Couple of things, I learnt:

  • You’ll need a lot of memory,
    • 32GB was not enough for some of the latest high quality models.
    • Make sure you cap out the memory the process can use (or it’ll probably eat it all and crash the OS)
    • Aggressively manage/clear the memory cache, so it doesn’t build up and crash mid-generation
  • You’ll need to fine tune the generation parameters
    • The size of your images (I went for 512x512, which was a good compromise between quality and speed)
    • The style in the prompt (cartoon, drawing, painting, …)
    • The proper prompting language for each model (it’s not universal, some also allow advance prompting to reduce generation errors)
  • You’ll probably want to use whichever pipeline you can over CPU to improve the generation speed.
    • Like using MPS (Metal Performance Shaders) for apple silicone

But once it’s setup, the models are downloaded, you should be good to go! But be prepared to be confused and disappointed again, because most likely your laptop and lack of image prompting knowledge, will get you unexpected results. Although psychotic, those images looked overall better than the svg ones. Up close, it was another story…

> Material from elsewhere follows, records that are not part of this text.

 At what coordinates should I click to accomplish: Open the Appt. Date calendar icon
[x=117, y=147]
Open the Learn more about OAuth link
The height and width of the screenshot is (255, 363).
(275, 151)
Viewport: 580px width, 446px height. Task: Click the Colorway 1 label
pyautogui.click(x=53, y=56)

In order to get the most out of my new image generation script, I decided to try out a bunch of models and see the outcome. And as expected I received a wide range of interesting images, too much to review and decide which to choose from!

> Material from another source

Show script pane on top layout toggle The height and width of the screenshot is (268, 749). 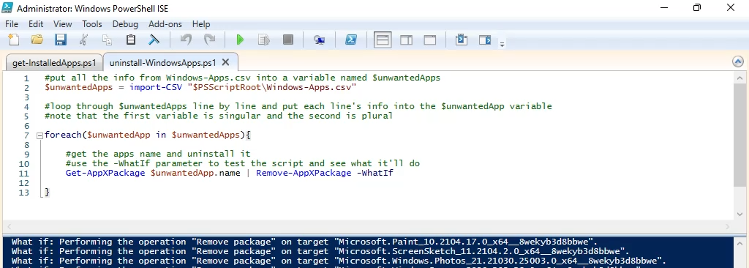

So I decided to create a small UI to help le decide which to take. I didn’t let the LLM choose, as I know reckon, it has very poor taste.

kanji-selector.png
I can select the image I like the most, but I don't see any matching the meaning 🥲

It shows the kanji radical, the meaning and the images. Because, if you don’t have the meaning, it becomes a whole new game of guessing what some of them should represent. As you see above, some of them are quite far from the meaning of the radical.

Simpler prompt did get better usable results, animals usually were easier to represent than abstract concepts. Also I realized that some radical meaning were simply not available in the open source models I was using! (It had a lot of trouble representing an “axe” or a “halberd” for example)

kanji-selection.png
Go get it tiger!

The UI allowed to me to painfully look through over 8000 images (I went wild with models and prompts with sometime 40+ options per radical), and have the selected ones gets copied over in a separate folder to be displayed.

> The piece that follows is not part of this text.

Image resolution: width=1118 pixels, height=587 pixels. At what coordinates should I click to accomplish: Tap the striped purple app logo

For the remaining ones that did not produce anything usable (almost half of the radicals), I used an alternative option like Gemini to generate them for me. It gave better results, without any complicated prompting. You can’t start to guess how much complexity and model training is hidden behind that.

Conclusion

In the end, the generated image while some were pretty good, were in the end far from my initial goal. At some point in front of the sheer amount of images to review, I started to question my choices and the whole process. I did go through it 😮‍💨, but realized I could have saved a lot of time by going with a simpler approach.

Looking back at the scripting approach, I created one that only represents the radical in a colored background. While simple, they gave a more consistent both in style and composition representation.

kanji-7.svg
kanji-8.svg
kanji-9.svg
Different options for script generated sober representation of kanji radicals

Generating images is fun, and a bit addictive, but it is also time-consuming (generation and review). I really enjoyed playing with the dreamshaper model which gives anime like 3D renders (despite its tendency to put a character in everything).

In the end I’ll probably keep the generated images as I spent too long just to discard it, but the sober script generated ones were probably the better option overall considering time invested vs results.